Le cinéma, comme les mythes, sont de l’ordre de la vie en-dessous. Ils ont à voir avec l’archétype. Ce n’est pas nous qui vivons les mythes, quand nous allons au cinéma. Ce sont eux qui nous vivent. Il y a une énergie dans les images qui met le mythe en œuvre dans notre vie psychique, si l’on peut dire. Le spectateur est comme un medium de cette vie des personnages. Des histoires arrivent au spectateur, elles le traversent mais ne lui appartiennent pas. Quelque chose audelà de l’histoire s’exprime à travers le spectateur. C’est dans ce dépassement que se révèle le cinéma. Il rend une existence au monde en parlant de l’homme. Le spectateur se laisse vivre par les films.

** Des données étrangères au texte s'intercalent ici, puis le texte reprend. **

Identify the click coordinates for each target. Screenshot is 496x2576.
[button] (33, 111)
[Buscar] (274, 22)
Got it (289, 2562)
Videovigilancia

Dans le dernier roman de Bret Easton Ellis, Glamorama, très pop art par sa surface, on croit comprendre vers la 200e page que toute cette histoire est celle d’un film, d’un snuff movie (c’est-à-dire un film où les comédiens font vraiment ce qu’ils sont censés représenter, y compris mourir). Le narrateur est en réalité un acteur (de sa vie), filmé dans tous ses faits et gestes. Mais cela n’a pas vraiment d’importance, la vie lui arrive de toutes façons, comme un rêve, comme un film. On ne sait pas vraiment si c’est une blague, comme on dirait «je joue la scène de l’étudiante qui écrit un article » ou si c’est réellement ce qui se passe. Et ça ne change rien à la surface de la vie sur laquelle on glisse. Dans un courtmétrage de Hal Hartley, Treaty of Achievment, on voit une serveuse dans un bar, équipée d’une panoplie de serveuse, annoncer: « Je ne suis serveuse qu’en apparence ». Réponse éminement pop. Qu’est-ce à dire quand à la monstration cinématographique ? À l’écran, on voit tout ce qui paraît, mais on ne voit que ce qui paraît. C’est l’acteur qui n’y paraît pas derrière l’apparence du personnage. Être dans la peau du personnage : la peau ne dit rien quant à l’intérieur, quant à l’organe. Glamorama de Bret Easton Ellis met en scène le monde des couvertures glacées, des corps, des plastiques parfaites, le monde des top-models. Une scène décrit sur une trentaine de pages l’inauguration d’une boîte de nuit newyorkaise : toute la description est scandée d’une phrase qui revient, lanscinante : «we’ll slide down the surface of things». Ce glissement est comme une vacance, la version d’une (ex)termination de l’intérieur par l’ex-tériorisation totale. Une dissolution de l’intérieur dans la surface. Une scène du premier film de Jim Jarmush, Permanent Vacation, montre un bateau qui s’éloigne d’Ellis Island. On voit la statue de la liberté s’éloigner et l’écume disparaître au sein d’une rivière d’huile. Il ne s’agit plus d’atteindre la statue de la liberté dans l’espoir fou de construire une vie, mais de s’éloigner, dans un dés-espoir fou de dis-parition. Sortir de soi, du monde, de New-York, se vider.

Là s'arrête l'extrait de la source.